黑狱里正在给小土狗洗澡的启明突然一脸正色的看着她。
顾阿蛮没在意,“这恶鬼那有人心可怕。”
见她不信,启明焦急的看着她,情绪十分激动。
顾阿蛮这才摸着他的发心安抚,“不怕不怕,你乖乖给这只小土狗洗澡,我去叮嘱一下周围的人,让他们少给你讲鬼故事。”
一个人住在这种地方,本来就容易出问题,启明都能过来主动说,指不定夜里做噩梦吓成什么样。
水盆里小土狗抖起一身水珠,甩了堂堂皇长孙一脸。
启明一脸惊奇呆滞的看着在水里蹦哒的小土狗。
连之前纠结的事都给忘干净了。
顾阿蛮戴上铁面才刚出来,打头就看到一个黑衣侍提着食盒往自己这边过来。
见她出来,黑衣侍简直好像看到救星,“你可算是来了,这里面的那位都喊几天了,嗓子都劈叉了!”
顾阿蛮下意识的摸了摸脸上的铁面,这位同僚是不是认错人了?
她才刚张口就觉手上一沉,你接着一个诺大食盒落到了她的手上,“要不是上面交代了这几天不准打扰你,我们早就把消息递过去了。
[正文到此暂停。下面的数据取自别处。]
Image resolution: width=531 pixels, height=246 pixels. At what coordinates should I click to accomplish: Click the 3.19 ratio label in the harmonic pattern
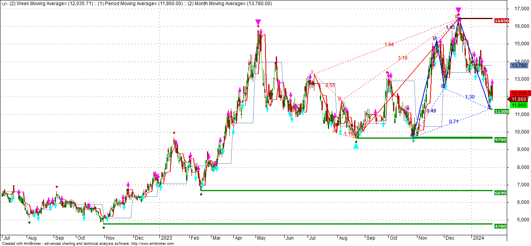[x=403, y=58]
”
顾阿蛮彻底懵了,好半响她才疑惑道,“你知道我是谁?”
她终于按耐不住问出来,“你是怎么看出来的?”
对面的黑衣侍像看傻子一样的看着她,语重心长,“你以为我们黑狱里的女孩子很多吗?”
顾阿蛮豁然开朗,感情认出她不需要看脸只需要看性别就够了。
这还真是……
算了,不过就是送个饭,总归她也好长时间没有履行黑衣侍的职责了。
按下机关,扭开暗室门锁。
这是一间跟黑狱所有房间都不一样的地方,墙面上全都垂挂了厚厚的帘子,按上去,夹层里像铺了厚厚的棉花。
这是害怕犯人自尽?
再往前看,周围的地面上全是刀剑劈裂痕迹,痕迹沟沟坎坎时间新旧不一,不少痕迹里沁着洗刷不掉的锈色血。
顾阿蛮忍不住紧张起来。
如果她不是知道黑狱里的犯人每人身上都有捆覆的铁索,她一准转头就走。
房中间有一张桌子,在这张桌子后面的地上划着一道又深又粗的白线,这线代表着安全距离。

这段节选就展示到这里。